◆ WHAT IS REQUIRED ◆
Restate every entry word for word.

*** Begin section ***

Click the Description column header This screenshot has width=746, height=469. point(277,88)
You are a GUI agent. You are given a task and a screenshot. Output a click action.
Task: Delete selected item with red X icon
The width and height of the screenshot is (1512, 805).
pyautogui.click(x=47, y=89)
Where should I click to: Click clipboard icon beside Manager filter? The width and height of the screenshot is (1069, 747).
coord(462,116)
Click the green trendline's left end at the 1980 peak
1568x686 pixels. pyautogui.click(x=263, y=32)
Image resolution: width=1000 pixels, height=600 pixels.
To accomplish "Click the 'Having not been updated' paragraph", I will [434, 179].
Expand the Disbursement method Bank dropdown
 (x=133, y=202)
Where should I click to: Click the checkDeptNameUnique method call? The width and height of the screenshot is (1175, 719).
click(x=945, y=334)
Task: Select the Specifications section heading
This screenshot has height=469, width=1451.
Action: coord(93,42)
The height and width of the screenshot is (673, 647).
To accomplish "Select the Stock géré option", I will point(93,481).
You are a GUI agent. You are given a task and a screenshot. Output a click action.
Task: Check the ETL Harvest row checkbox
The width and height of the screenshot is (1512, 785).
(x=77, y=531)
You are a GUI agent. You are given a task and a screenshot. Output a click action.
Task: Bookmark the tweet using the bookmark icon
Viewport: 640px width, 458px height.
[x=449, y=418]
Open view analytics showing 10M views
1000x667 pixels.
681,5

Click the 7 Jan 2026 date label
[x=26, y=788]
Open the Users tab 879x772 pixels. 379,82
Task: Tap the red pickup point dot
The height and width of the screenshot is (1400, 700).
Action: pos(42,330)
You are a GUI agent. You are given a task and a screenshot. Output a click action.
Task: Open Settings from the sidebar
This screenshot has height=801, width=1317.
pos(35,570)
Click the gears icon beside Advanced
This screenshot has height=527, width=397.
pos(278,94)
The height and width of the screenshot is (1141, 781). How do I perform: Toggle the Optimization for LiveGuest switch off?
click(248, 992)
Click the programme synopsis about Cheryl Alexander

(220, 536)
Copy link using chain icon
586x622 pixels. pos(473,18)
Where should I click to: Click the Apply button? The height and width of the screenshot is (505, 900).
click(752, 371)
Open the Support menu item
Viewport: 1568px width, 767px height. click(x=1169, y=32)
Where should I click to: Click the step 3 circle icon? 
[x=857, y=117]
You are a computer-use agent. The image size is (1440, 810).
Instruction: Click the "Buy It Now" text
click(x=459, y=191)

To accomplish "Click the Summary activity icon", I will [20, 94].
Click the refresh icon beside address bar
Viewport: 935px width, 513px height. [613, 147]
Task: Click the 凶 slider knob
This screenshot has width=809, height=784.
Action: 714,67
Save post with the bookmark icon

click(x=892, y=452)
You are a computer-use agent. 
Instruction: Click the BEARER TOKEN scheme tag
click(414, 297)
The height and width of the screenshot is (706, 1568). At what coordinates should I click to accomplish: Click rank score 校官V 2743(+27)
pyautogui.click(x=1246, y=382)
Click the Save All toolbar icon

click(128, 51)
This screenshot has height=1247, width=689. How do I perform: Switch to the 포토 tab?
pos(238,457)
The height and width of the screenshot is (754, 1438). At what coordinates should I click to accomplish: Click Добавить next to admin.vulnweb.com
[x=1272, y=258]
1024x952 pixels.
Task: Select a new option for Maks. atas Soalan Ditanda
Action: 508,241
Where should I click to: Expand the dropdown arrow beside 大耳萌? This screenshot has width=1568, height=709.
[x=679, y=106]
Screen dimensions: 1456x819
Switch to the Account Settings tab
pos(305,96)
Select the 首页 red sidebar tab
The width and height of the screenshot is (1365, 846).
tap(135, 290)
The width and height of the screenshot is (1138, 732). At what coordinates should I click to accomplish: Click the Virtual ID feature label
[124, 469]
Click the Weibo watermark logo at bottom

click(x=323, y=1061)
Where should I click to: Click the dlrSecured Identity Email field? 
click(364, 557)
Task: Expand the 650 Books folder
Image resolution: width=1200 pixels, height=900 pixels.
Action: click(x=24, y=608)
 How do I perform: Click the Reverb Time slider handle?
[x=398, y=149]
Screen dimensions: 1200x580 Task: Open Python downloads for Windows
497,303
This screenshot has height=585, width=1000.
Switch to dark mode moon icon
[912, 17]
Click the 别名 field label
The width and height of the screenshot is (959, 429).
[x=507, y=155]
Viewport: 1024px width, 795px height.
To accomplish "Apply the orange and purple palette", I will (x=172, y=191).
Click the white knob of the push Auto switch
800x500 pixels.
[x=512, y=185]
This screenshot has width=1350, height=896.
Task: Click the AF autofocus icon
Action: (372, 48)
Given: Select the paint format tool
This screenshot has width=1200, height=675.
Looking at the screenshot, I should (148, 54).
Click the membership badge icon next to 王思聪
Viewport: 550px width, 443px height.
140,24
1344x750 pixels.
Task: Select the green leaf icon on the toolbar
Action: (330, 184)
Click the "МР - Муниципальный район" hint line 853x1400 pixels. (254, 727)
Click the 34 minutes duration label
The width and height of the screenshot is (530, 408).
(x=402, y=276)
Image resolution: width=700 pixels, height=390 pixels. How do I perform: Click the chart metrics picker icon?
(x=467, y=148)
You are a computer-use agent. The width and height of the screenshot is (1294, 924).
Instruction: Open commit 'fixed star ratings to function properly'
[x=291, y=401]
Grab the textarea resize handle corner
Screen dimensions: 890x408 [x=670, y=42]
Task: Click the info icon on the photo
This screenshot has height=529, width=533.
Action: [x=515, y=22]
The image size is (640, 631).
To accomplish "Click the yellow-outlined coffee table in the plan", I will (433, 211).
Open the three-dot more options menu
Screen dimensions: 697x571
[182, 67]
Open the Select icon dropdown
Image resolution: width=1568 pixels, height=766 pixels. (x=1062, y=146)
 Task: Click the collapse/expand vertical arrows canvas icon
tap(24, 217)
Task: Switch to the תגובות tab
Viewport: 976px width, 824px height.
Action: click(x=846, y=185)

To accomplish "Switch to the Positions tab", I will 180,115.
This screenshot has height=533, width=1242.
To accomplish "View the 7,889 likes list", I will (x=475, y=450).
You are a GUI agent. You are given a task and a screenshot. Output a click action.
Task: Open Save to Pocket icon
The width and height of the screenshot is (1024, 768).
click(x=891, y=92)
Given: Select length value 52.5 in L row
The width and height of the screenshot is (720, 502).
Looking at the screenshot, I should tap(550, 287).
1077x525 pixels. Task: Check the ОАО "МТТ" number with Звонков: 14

*** End section ***

◆ FINISHED TASK ◆
Click the Description column header This screenshot has width=746, height=469. point(277,88)
You are a GUI agent. You are given a task and a screenshot. Output a click action.
Task: Delete selected item with red X icon
The width and height of the screenshot is (1512, 805).
pyautogui.click(x=47, y=89)
Where should I click to: Click clipboard icon beside Manager filter? The width and height of the screenshot is (1069, 747).
coord(462,116)
Click the green trendline's left end at the 1980 peak
1568x686 pixels. pyautogui.click(x=263, y=32)
Image resolution: width=1000 pixels, height=600 pixels.
To accomplish "Click the 'Having not been updated' paragraph", I will [434, 179].
Expand the Disbursement method Bank dropdown
 (x=133, y=202)
Where should I click to: Click the checkDeptNameUnique method call? The width and height of the screenshot is (1175, 719).
click(x=945, y=334)
Task: Select the Specifications section heading
This screenshot has height=469, width=1451.
Action: coord(93,42)
The height and width of the screenshot is (673, 647).
To accomplish "Select the Stock géré option", I will point(93,481).
You are a GUI agent. You are given a task and a screenshot. Output a click action.
Task: Check the ETL Harvest row checkbox
The width and height of the screenshot is (1512, 785).
(x=77, y=531)
You are a GUI agent. You are given a task and a screenshot. Output a click action.
Task: Bookmark the tweet using the bookmark icon
Viewport: 640px width, 458px height.
[x=449, y=418]
Open view analytics showing 10M views
1000x667 pixels.
681,5

Click the 7 Jan 2026 date label
[x=26, y=788]
Open the Users tab 879x772 pixels. 379,82
Task: Tap the red pickup point dot
The height and width of the screenshot is (1400, 700).
Action: pos(42,330)
You are a GUI agent. You are given a task and a screenshot. Output a click action.
Task: Open Settings from the sidebar
This screenshot has height=801, width=1317.
pos(35,570)
Click the gears icon beside Advanced
This screenshot has height=527, width=397.
pos(278,94)
The height and width of the screenshot is (1141, 781). How do I perform: Toggle the Optimization for LiveGuest switch off?
click(248, 992)
Click the programme synopsis about Cheryl Alexander

(220, 536)
Copy link using chain icon
586x622 pixels. pos(473,18)
Where should I click to: Click the Apply button? The height and width of the screenshot is (505, 900).
click(752, 371)
Open the Support menu item
Viewport: 1568px width, 767px height. click(x=1169, y=32)
Where should I click to: Click the step 3 circle icon? 
[x=857, y=117]
You are a computer-use agent. The image size is (1440, 810).
Instruction: Click the "Buy It Now" text
click(x=459, y=191)

To accomplish "Click the Summary activity icon", I will [20, 94].
Click the refresh icon beside address bar
Viewport: 935px width, 513px height. [613, 147]
Task: Click the 凶 slider knob
This screenshot has width=809, height=784.
Action: 714,67
Save post with the bookmark icon

click(x=892, y=452)
You are a computer-use agent. 
Instruction: Click the BEARER TOKEN scheme tag
click(414, 297)
The height and width of the screenshot is (706, 1568). At what coordinates should I click to accomplish: Click rank score 校官V 2743(+27)
pyautogui.click(x=1246, y=382)
Click the Save All toolbar icon

click(128, 51)
This screenshot has height=1247, width=689. How do I perform: Switch to the 포토 tab?
pos(238,457)
The height and width of the screenshot is (754, 1438). At what coordinates should I click to accomplish: Click Добавить next to admin.vulnweb.com
[x=1272, y=258]
1024x952 pixels.
Task: Select a new option for Maks. atas Soalan Ditanda
Action: 508,241
Where should I click to: Expand the dropdown arrow beside 大耳萌? This screenshot has width=1568, height=709.
[x=679, y=106]
Screen dimensions: 1456x819
Switch to the Account Settings tab
pos(305,96)
Select the 首页 red sidebar tab
The width and height of the screenshot is (1365, 846).
tap(135, 290)
The width and height of the screenshot is (1138, 732). At what coordinates should I click to accomplish: Click the Virtual ID feature label
[124, 469]
Click the Weibo watermark logo at bottom

click(x=323, y=1061)
Where should I click to: Click the dlrSecured Identity Email field? 
click(364, 557)
Task: Expand the 650 Books folder
Image resolution: width=1200 pixels, height=900 pixels.
Action: click(x=24, y=608)
 How do I perform: Click the Reverb Time slider handle?
[x=398, y=149]
Screen dimensions: 1200x580 Task: Open Python downloads for Windows
497,303
This screenshot has height=585, width=1000.
Switch to dark mode moon icon
[912, 17]
Click the 别名 field label
The width and height of the screenshot is (959, 429).
[x=507, y=155]
Viewport: 1024px width, 795px height.
To accomplish "Apply the orange and purple palette", I will (x=172, y=191).
Click the white knob of the push Auto switch
800x500 pixels.
[x=512, y=185]
This screenshot has width=1350, height=896.
Task: Click the AF autofocus icon
Action: (372, 48)
Given: Select the paint format tool
This screenshot has width=1200, height=675.
Looking at the screenshot, I should (148, 54).
Click the membership badge icon next to 王思聪
Viewport: 550px width, 443px height.
140,24
1344x750 pixels.
Task: Select the green leaf icon on the toolbar
Action: (330, 184)
Click the "МР - Муниципальный район" hint line 853x1400 pixels. (254, 727)
Click the 34 minutes duration label
The width and height of the screenshot is (530, 408).
(x=402, y=276)
Image resolution: width=700 pixels, height=390 pixels. How do I perform: Click the chart metrics picker icon?
(x=467, y=148)
You are a computer-use agent. The width and height of the screenshot is (1294, 924).
Instruction: Open commit 'fixed star ratings to function properly'
[x=291, y=401]
Grab the textarea resize handle corner
Screen dimensions: 890x408 [x=670, y=42]
Task: Click the info icon on the photo
This screenshot has height=529, width=533.
Action: [x=515, y=22]
The image size is (640, 631).
To accomplish "Click the yellow-outlined coffee table in the plan", I will (433, 211).
Open the three-dot more options menu
Screen dimensions: 697x571
[182, 67]
Open the Select icon dropdown
Image resolution: width=1568 pixels, height=766 pixels. (x=1062, y=146)
 Task: Click the collapse/expand vertical arrows canvas icon
tap(24, 217)
Task: Switch to the תגובות tab
Viewport: 976px width, 824px height.
Action: click(x=846, y=185)

To accomplish "Switch to the Positions tab", I will 180,115.
This screenshot has height=533, width=1242.
To accomplish "View the 7,889 likes list", I will (x=475, y=450).
You are a GUI agent. You are given a task and a screenshot. Output a click action.
Task: Open Save to Pocket icon
The width and height of the screenshot is (1024, 768).
click(x=891, y=92)
Given: Select length value 52.5 in L row
The width and height of the screenshot is (720, 502).
Looking at the screenshot, I should tap(550, 287).
1077x525 pixels. Task: Check the ОАО "МТТ" number with Звонков: 14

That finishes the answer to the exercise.